Deux études publiées dans la revue Science Immunology le 3 février, issues de travaux menés par des chercheurs de l'Institut Curie, révèlent que les jonctions d'épissage transposon-exon, présentes dans le génome gris, constituent une source de nouvelles cibles récurrentes et spécifiques au cancer, ce qui pourrait contribuer au développement d'immunothérapies plus efficaces et moins toxiques. Ces travaux menés en collaboration avec Mnemo Therapeutics, biotech issue de l'Institut Curie, confirment que le « génome gris » peut être exploité pour trouver des cibles cancéreuses significatives et offrir une approche diagnostique afin d'identifier les antigènes spécifiques des tumeurs.

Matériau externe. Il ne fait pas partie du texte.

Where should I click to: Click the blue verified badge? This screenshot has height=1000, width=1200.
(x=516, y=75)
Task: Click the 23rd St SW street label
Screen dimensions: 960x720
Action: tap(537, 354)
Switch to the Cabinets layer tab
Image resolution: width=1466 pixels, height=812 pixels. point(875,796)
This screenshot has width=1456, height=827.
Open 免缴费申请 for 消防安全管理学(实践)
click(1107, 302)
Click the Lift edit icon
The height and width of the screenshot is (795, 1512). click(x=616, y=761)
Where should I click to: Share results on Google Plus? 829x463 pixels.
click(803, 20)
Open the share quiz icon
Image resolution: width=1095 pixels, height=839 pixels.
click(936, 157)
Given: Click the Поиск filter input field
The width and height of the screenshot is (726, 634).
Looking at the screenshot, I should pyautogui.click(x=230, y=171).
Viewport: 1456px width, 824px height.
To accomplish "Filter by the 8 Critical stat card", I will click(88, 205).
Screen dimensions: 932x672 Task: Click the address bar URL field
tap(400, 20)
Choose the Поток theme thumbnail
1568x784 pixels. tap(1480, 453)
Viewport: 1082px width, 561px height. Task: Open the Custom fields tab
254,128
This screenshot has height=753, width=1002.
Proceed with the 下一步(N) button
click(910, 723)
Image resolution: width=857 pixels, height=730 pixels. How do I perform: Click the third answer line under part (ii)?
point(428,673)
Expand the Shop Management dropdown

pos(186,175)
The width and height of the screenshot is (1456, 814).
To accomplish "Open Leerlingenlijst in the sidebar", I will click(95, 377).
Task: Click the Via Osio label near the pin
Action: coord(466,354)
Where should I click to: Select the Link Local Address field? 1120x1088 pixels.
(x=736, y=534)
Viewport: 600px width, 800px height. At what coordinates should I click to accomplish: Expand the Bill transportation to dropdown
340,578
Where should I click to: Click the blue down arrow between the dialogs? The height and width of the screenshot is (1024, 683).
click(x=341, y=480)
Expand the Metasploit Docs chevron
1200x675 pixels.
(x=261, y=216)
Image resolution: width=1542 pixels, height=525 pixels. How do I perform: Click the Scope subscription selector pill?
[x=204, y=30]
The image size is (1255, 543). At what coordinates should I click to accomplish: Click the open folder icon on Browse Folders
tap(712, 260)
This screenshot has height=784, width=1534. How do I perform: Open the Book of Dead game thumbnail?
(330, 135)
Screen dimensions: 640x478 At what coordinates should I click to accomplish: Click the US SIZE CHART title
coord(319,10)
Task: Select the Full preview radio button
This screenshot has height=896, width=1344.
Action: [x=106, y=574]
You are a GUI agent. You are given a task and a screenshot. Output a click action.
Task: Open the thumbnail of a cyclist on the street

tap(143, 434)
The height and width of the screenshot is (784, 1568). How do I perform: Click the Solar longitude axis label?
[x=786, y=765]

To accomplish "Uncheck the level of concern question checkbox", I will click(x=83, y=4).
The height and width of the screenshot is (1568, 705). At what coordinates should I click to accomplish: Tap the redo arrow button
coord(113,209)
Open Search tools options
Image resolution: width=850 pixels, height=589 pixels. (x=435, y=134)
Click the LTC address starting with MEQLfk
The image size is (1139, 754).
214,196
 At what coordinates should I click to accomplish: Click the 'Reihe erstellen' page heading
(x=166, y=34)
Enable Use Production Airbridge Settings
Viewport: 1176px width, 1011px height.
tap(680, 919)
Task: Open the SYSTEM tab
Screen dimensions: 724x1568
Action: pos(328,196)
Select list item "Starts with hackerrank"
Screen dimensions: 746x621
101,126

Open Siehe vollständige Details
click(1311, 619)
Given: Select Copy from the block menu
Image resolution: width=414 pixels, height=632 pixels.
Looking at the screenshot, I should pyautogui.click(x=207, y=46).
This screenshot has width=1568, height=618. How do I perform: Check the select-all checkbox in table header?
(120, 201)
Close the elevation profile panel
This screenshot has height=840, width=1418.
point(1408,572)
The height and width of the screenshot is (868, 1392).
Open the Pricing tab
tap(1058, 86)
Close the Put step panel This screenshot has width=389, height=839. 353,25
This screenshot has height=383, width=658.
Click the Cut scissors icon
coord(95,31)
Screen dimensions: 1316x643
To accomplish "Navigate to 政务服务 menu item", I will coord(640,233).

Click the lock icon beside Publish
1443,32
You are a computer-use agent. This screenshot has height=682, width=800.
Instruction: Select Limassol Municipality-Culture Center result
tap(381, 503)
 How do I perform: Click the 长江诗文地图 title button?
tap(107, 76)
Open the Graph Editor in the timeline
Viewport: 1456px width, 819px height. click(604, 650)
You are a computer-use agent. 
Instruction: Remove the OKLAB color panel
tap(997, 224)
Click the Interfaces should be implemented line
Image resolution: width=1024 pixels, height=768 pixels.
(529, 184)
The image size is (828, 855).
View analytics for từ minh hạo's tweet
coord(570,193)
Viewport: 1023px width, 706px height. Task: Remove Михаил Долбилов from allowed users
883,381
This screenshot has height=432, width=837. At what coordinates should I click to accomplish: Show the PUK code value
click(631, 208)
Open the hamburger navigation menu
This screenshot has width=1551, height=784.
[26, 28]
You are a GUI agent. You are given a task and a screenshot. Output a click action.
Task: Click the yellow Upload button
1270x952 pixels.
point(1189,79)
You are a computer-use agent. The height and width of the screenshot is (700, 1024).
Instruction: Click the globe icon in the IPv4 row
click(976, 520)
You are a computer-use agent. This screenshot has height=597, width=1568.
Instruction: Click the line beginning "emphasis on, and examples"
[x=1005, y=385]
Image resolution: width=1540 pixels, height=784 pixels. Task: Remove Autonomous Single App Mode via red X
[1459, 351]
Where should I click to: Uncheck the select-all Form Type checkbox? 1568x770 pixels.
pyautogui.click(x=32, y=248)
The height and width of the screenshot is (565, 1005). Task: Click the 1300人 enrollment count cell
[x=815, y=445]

Dans la première étude*, dirigée par Sebastian Amigorena, directeur de recherche au CNRS, à la tête de l'équipe Réponses immunitaires et cancer (Institut Curie/Inserm) et cofondateur scientifique de Mnemo Therapeutics, et Marianne Burbage, chercheuse Inserm au sein de cette équipe, les chercheurs ont identifié une nouvelle famille d'antigènes dérivés de jonctions d'épissage non canonique dans des lignées cellulaires tumorales de souris. Ces antigènes déclenchent une réponse immunitaire chez les souris porteuses de tumeurs et retardent avec succès la croissance tumorale lorsque ces peptides sont administrés comme vaccins prophylactiques[1] ou thérapeutiques. De plus, l'inactivation de Setdb1, une histone méthyltransférase, a entraîné une augmentation de l'expression de cette famille d'antigènes et de l'immunogénicité des cellules tumorales (la capacité de déclencher une réponse immunitaire qui arrête la croissance de la tumeur).

La deuxième étude**, conduite par Sebastian Amigorena et Joshua Waterfall, chef de l'équipe Génomique fonctionnelle intégrative du cancer (Institut Curie/Inserm), a examiné spécifiquement cette famille d'antigènes dans des échantillons de patients atteints de cancer du poumon non à petites cellules (CPNPC) et de tissus sains. L'équipe a identifié des jonctions d'épissage non canonique spécifiques aux tumeurs qui génèrent des peptides immunogènes chez les patients atteints d'un CPNPC, définissant ainsi une nouvelle source d'antigènes récurrents et spécifiques aux tumeurs chez ces patients.

L'identification de cibles uniques aux cellules cancéreuses et absentes des tissus sains a été un obstacle majeur au développement d'immunothérapies plus efficaces. Les résultats collectifs font progresser nos connaissances sur les antigènes spécifiques aux tumeurs, ce qui ouvre de nouvelles possibilités pour le traitement du cancer, en ce qui concerne la thérapie cellulaire mais également en terme de nouvelles approches et modalités.

explique Sebastian Amigorena.

Les cibles actuelles du cancer proviennent d'un très faible pourcentage du génome humain, ce qui fait que les régions présentant des cibles oncologiques potentielles sont largement négligées. En explorant le génome gris, les auteurs ont découvert une classe entièrement nouvelle d'antigènes cancéreux spécifiques aux tumeurs et récurrents chez les patients cancéreux. Nous sommes impatients non seulement de mieux comprendre comment ces nouveaux antigènes tumoraux agissent en synergie avec nos thérapies actuelles, mais aussi de voir comment ils pourraient être exploités davantage dans le cadre de partenariats stratégiques pour faire progresser le domaine plus large de l'immuno-oncologie.

conclut  Robert LaCaze, PDG de Mnemo Therapeutics.

 

[1] Un vaccin prophylactique consiste dans l’immunisation d’un peptide par voie sous-cutanée en présence d’un adjuvant avant exposition à une lignée tumorale.